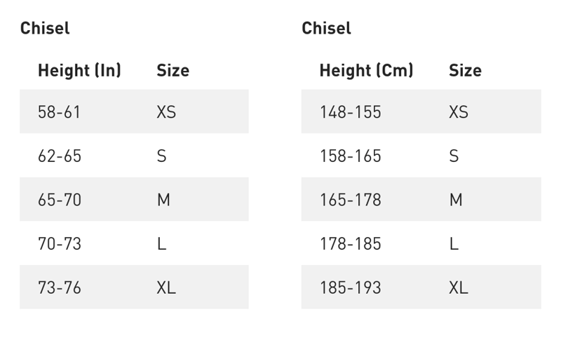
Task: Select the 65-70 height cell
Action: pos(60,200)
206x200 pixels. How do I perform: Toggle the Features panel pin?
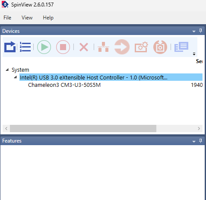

==

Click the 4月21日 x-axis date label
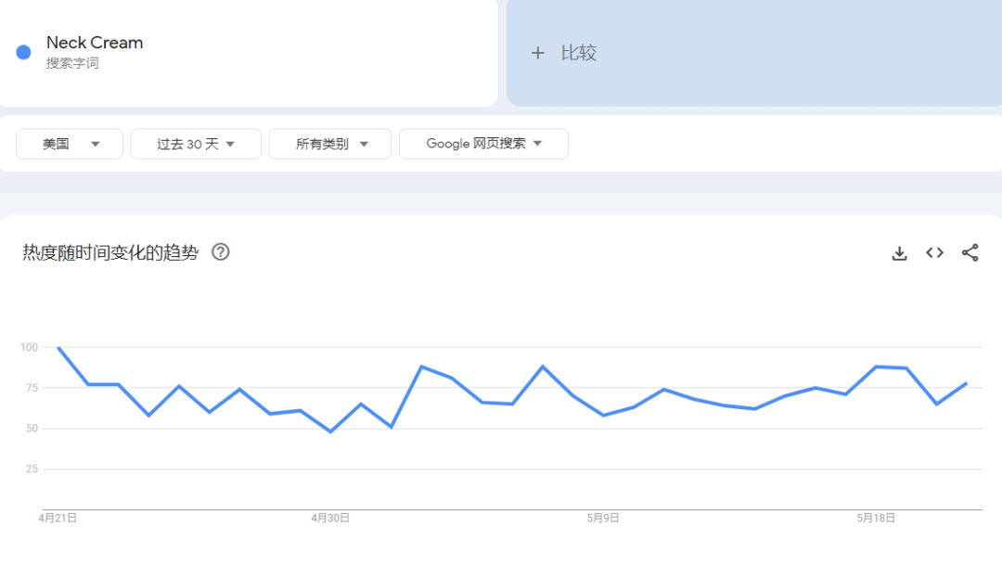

* * *

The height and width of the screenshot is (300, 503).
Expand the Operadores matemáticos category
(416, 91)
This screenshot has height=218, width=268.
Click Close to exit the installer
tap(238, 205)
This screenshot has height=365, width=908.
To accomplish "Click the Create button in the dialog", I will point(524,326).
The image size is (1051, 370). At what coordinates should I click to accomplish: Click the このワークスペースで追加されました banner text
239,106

> Work instructions:
Output the material above exactly, but only from the line that carries "The height and" through the line that carries "This screenshot has height=365, width=908.".

> Response to the task:
The height and width of the screenshot is (300, 503).
Expand the Operadores matemáticos category
(416, 91)
This screenshot has height=218, width=268.
Click Close to exit the installer
tap(238, 205)
This screenshot has height=365, width=908.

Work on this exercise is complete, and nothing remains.